▶ **EXERCISE DIRECTIONS**: Render the data as a JSON list of strings, starting with the line that contains "Click the brand" and going on through the line that contains "Task: Click the Undo button". Use one string per line, skip blank lines, and leave the pictures out.

▶ **MATERIAL SUPPLIED**:
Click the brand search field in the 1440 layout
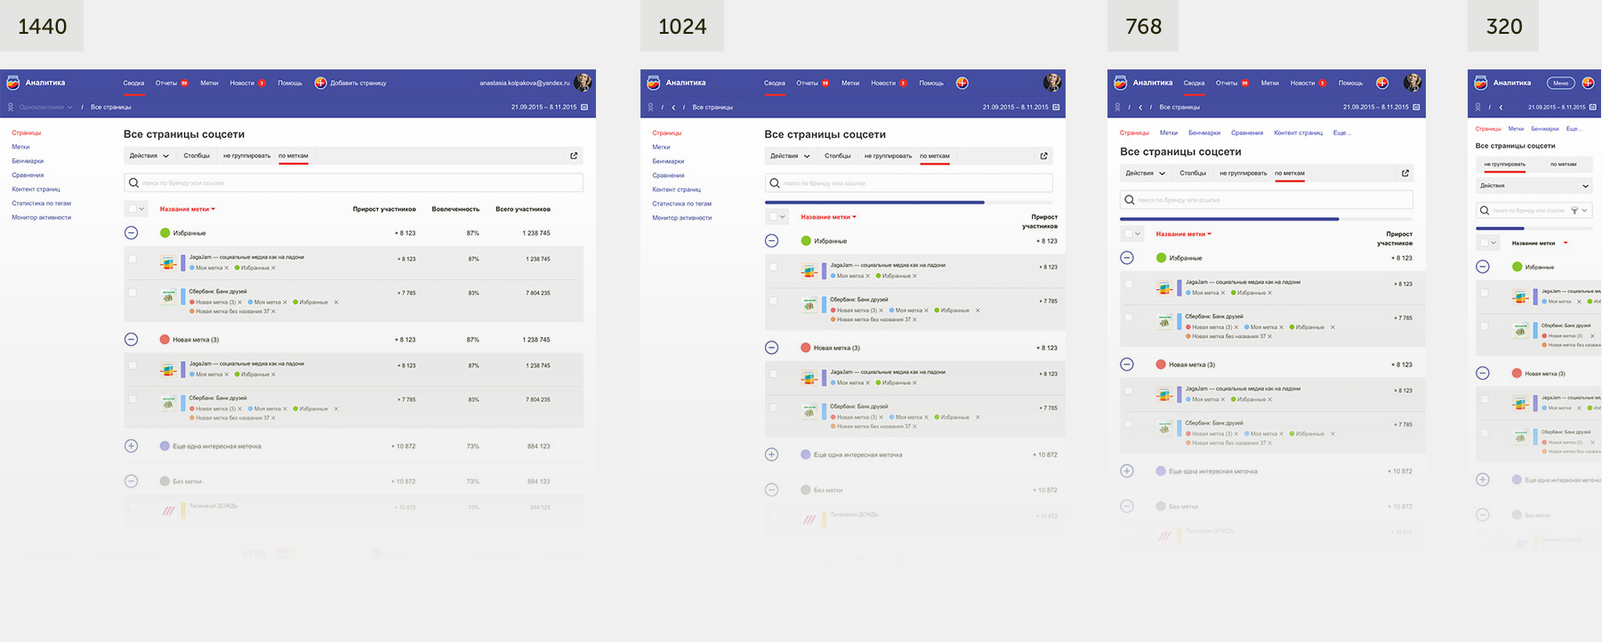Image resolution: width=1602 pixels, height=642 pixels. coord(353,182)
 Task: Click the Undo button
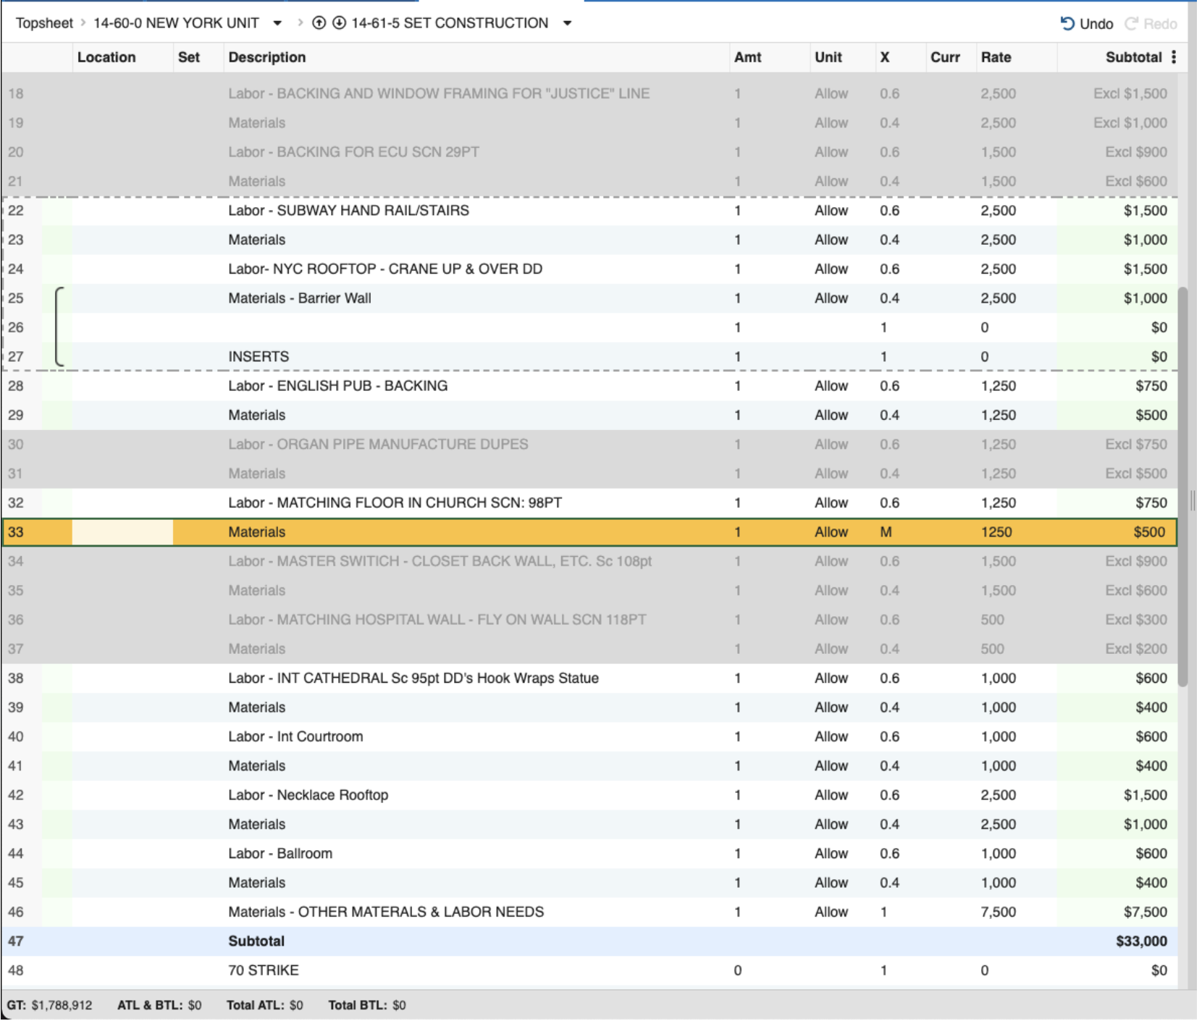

* * *

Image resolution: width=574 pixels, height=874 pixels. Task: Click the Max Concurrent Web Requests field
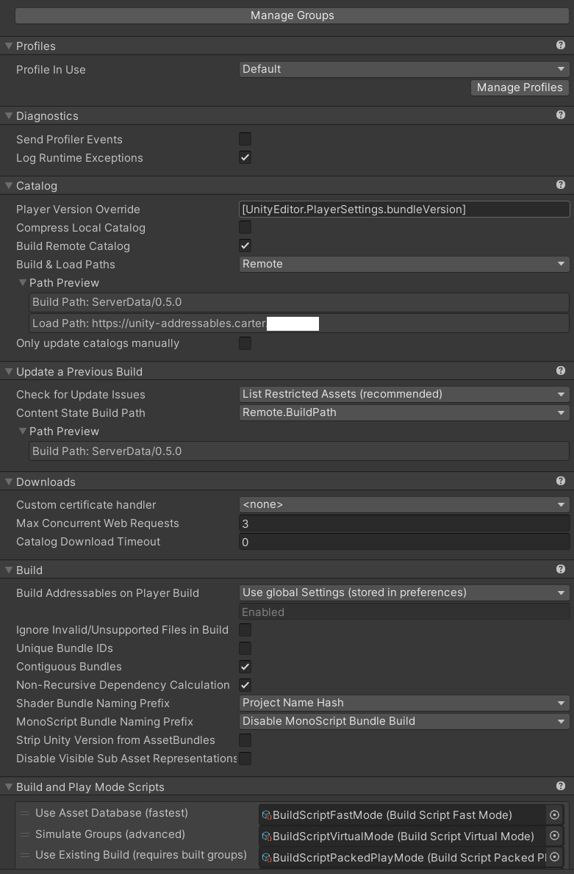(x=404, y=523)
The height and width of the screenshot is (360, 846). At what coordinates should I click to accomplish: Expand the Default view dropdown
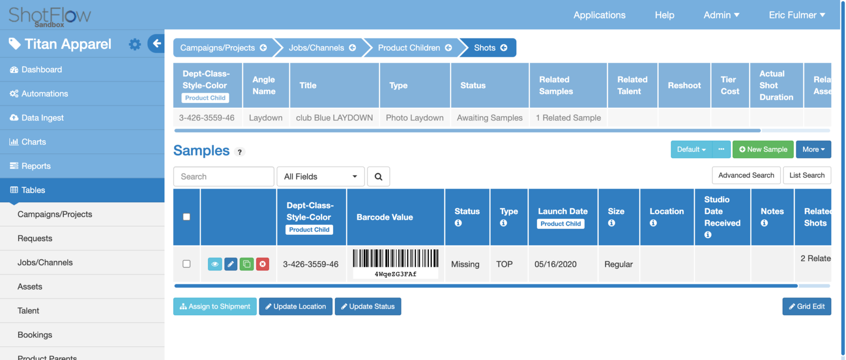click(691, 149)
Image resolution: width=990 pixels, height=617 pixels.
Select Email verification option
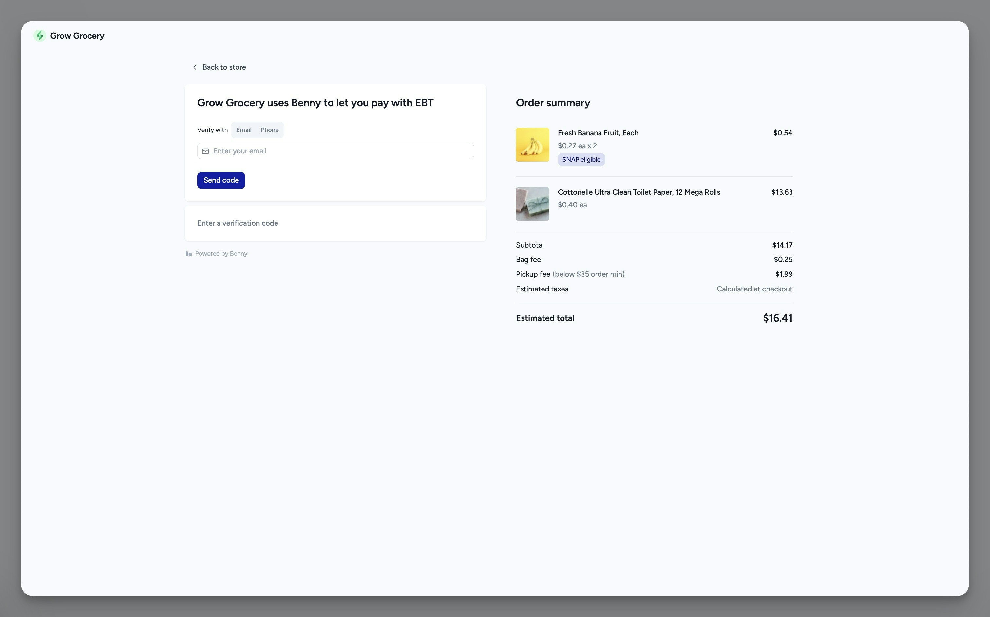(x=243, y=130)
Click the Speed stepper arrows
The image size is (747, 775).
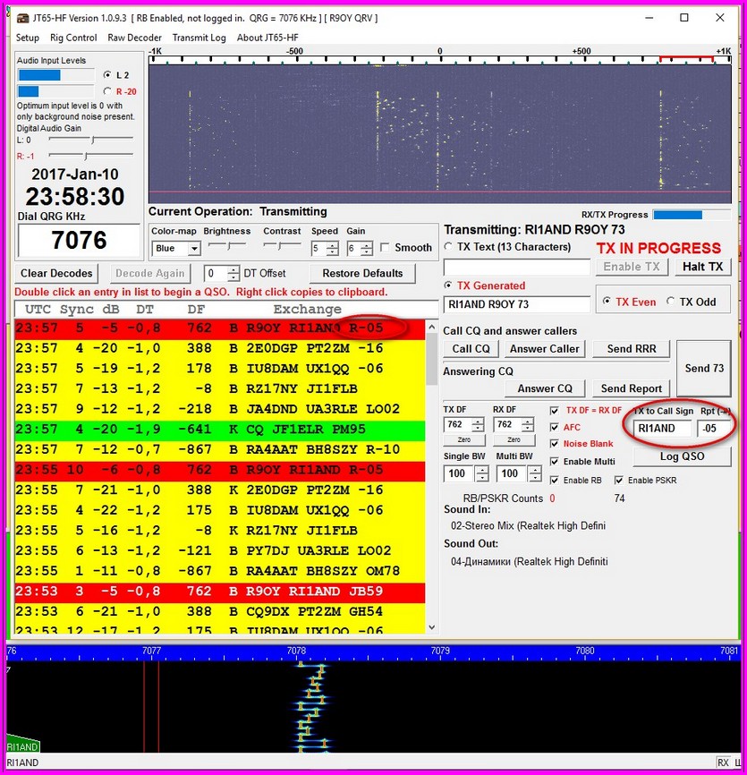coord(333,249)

...

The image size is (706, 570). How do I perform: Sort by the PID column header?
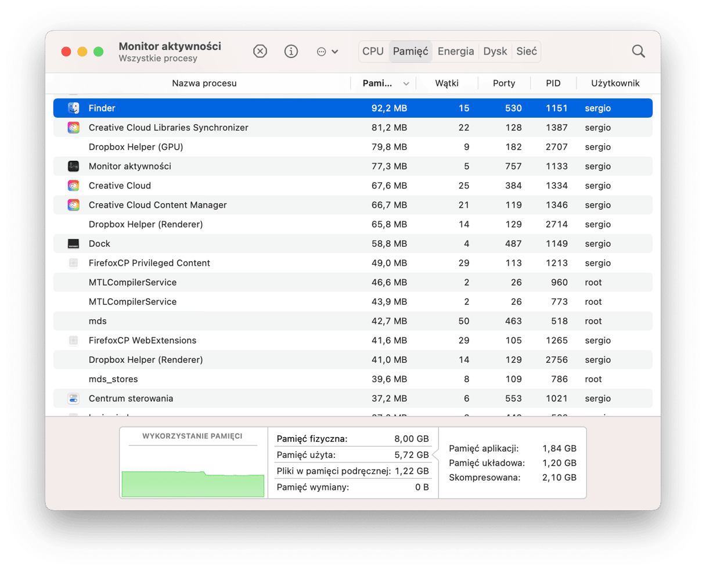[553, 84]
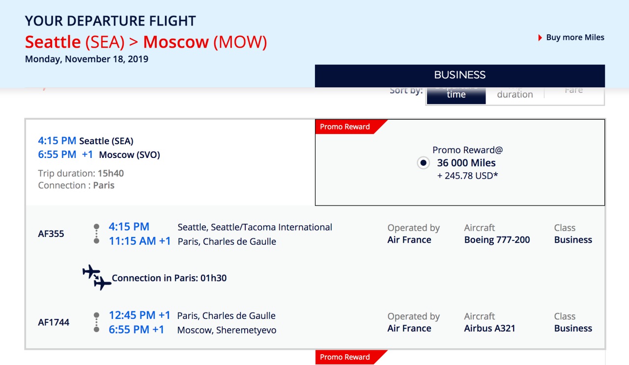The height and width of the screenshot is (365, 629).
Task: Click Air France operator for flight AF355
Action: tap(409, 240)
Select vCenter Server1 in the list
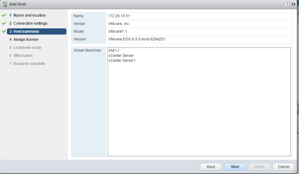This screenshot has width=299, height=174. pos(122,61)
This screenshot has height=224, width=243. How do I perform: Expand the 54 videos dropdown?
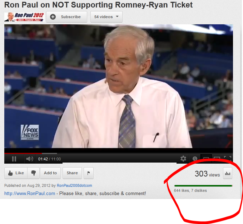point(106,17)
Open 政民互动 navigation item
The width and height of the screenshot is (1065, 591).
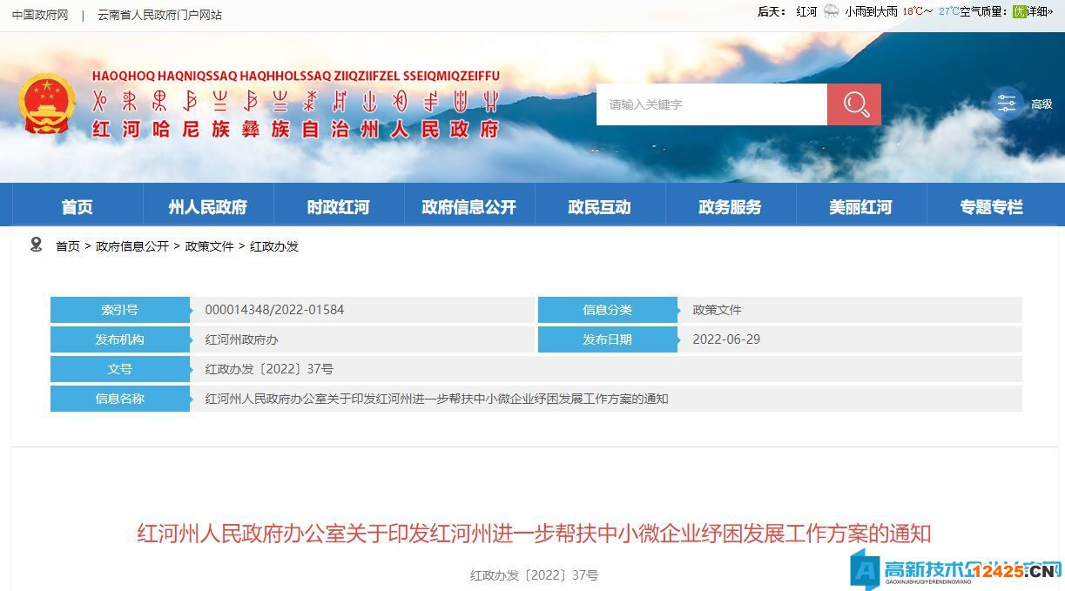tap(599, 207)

▶ **REPLY TO THE EXERCISE**:
[
  "Click the brand search field in the 1440 layout",
  "Image resolution: width=1602 pixels, height=642 pixels. coord(353,182)",
  " Task: Click the Undo button"
]